So, evidently some little old lady in Talega, California, left some porcelain dolls on porches as gifts for little girls in her area. This created a media firestorm all the way to the United Kingdom. “Mystery ‘do-gooder’ causes panic by leaving sinister dolls resembling REAL young girls outside homes in gated California community” screams the Daily Mail. “10 ‘Creepy’ Porcelain Dolls Found On Doorsteps In OC Were Meant To Be Nice Gesture” says CBS Los Angeles.
I was interviewed on this great crisis this morning by Inside Edition. Before the interview, I said I wasn’t interested in talking to them if they were just going to portray the whole episode as creepy. Oh no, they assured me. So, what was the first question the reporter asked me? “Isn’t this whole thing just a little bit creepy?” Sigh.
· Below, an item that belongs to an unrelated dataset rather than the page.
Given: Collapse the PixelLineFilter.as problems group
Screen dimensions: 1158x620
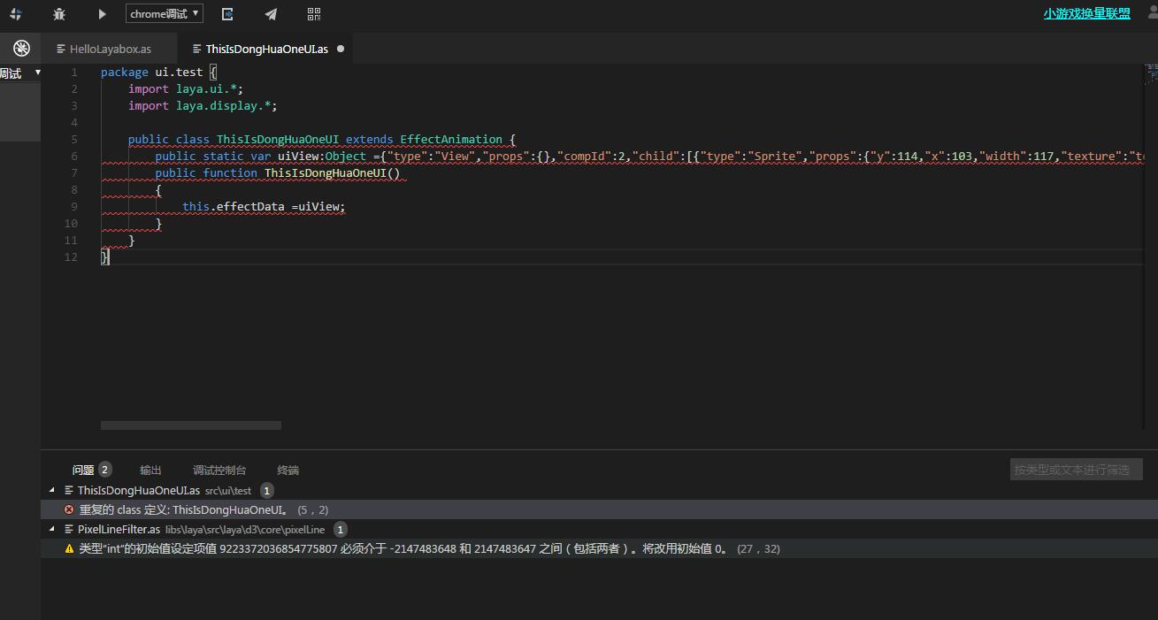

All that happened was that an older lady decided to give away her doll collection. Most likely no one in her family was interested in them, and so she decided to leave them as gifts for little girls in her community. If they were toy trains, or toy race cars, or games, people would have been curious, but they would not have, as Inside Edition says on their web site, “freaked out.”
I find it sad that the only time dolls are mentioned by mainstream media is when “creepy” can be discussed (well, unless it’s a Barbie Doll and then “sexy” can be discussed). Don’t believe me? Last month, you could have read about “Welcome to doll island (if you dare): Secret shrine to little girl who drowned more than 50 years ago has become a creepy tourist attraction” Or, how about from just yesterday “Real-life doll house on sale in New York City… but it comes with two tenants and will STILL cost you $1.3million“. That article doesn’t mention creepy-looking dolls until the third sentence at least. Perhaps the Daily Mail has a Bureau of Creepy Dolls staffed with it’s own reporters?
In any event, these days images of Chucky rather than images of beautifully crafted 19th and early 20th century porcelain dolls are much more likely to fill the heads of younger reporters. And yes, getting an anonymous gift of any sort for a child can be disconcerting until the donor can be ascertained…but I still don’t get the immediate jump to “creepy,” “sinister,” and “freaked out.” I think that little children from the late 1800s and early 1900s would look at little children today pressing little buttons on a tiny black screen for play instead of having a tea party with their dolls, and would be “freaked out” by that.